■ Supplied material
####

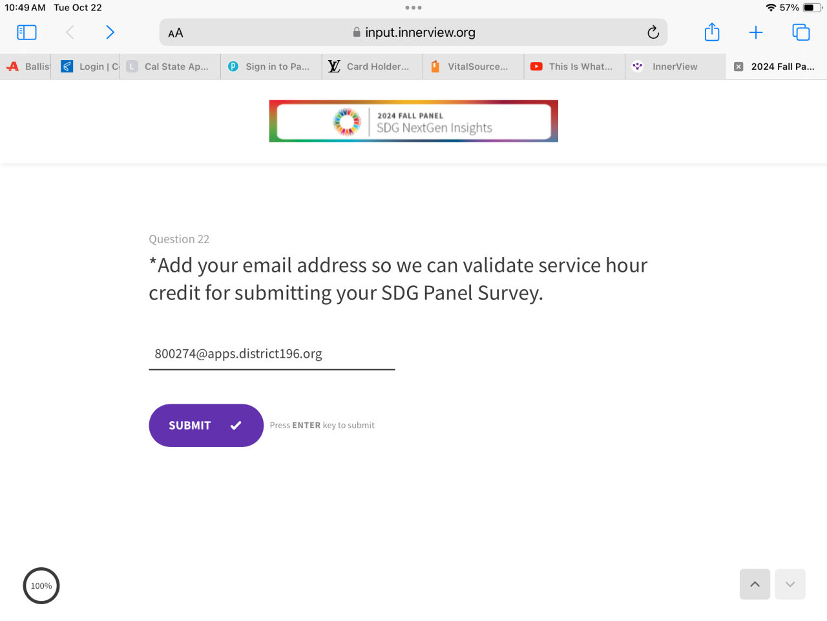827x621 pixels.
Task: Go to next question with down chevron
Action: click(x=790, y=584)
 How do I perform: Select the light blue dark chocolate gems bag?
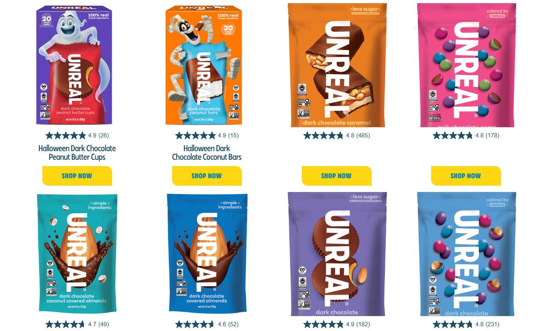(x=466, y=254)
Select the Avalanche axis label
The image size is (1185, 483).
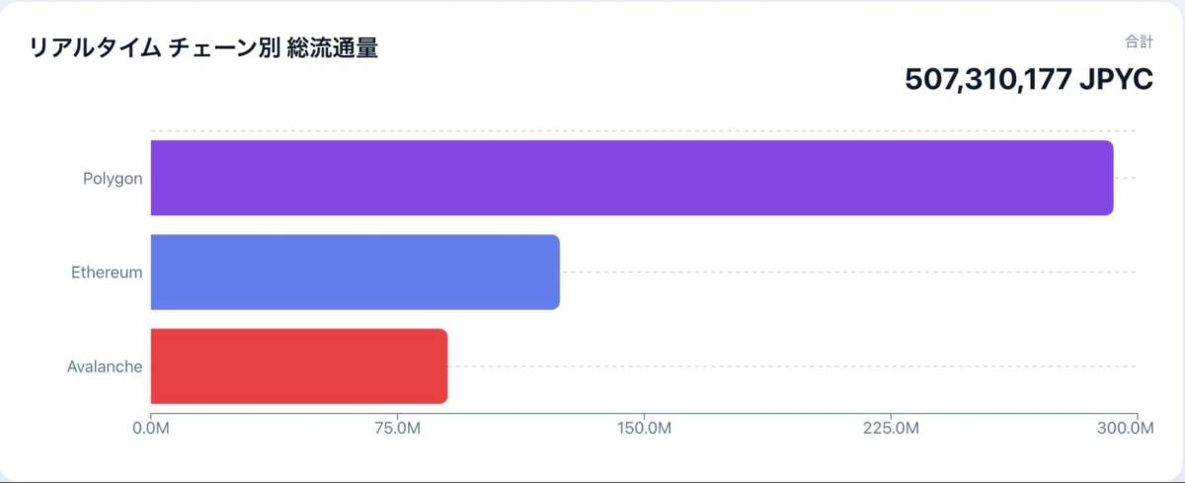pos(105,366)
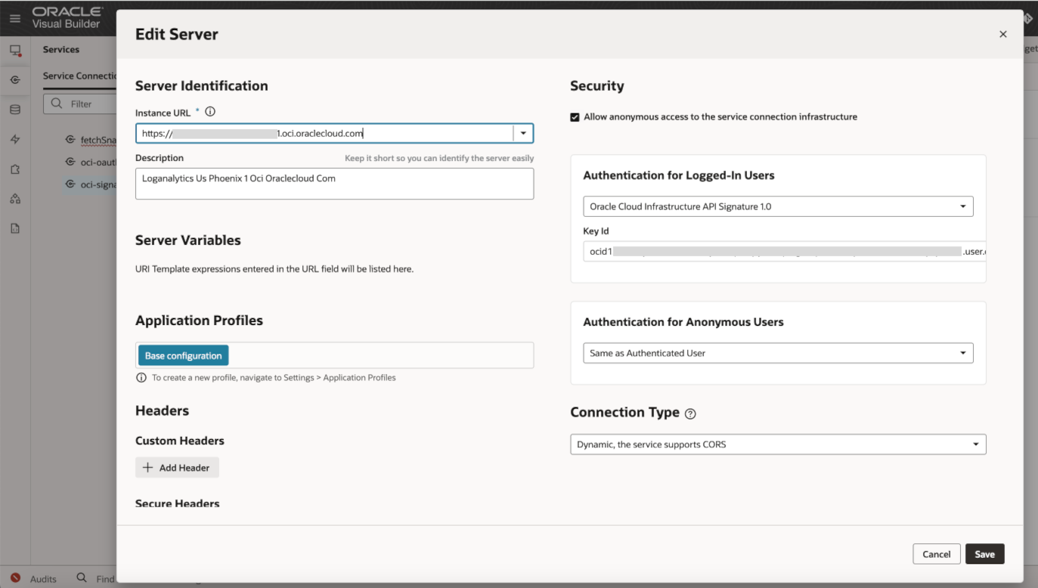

####

■ Exercise goal
Lines from the one that contains "How do I perform: Select" to the final line of the material are the whole answer. Reproduce them word for word and skip the pictures.

■ Output for this exercise
 How do I perform: Select the light blue dark chocolate gems bag?
(x=466, y=254)
Select the Avalanche axis label
The image size is (1185, 483).
pos(105,366)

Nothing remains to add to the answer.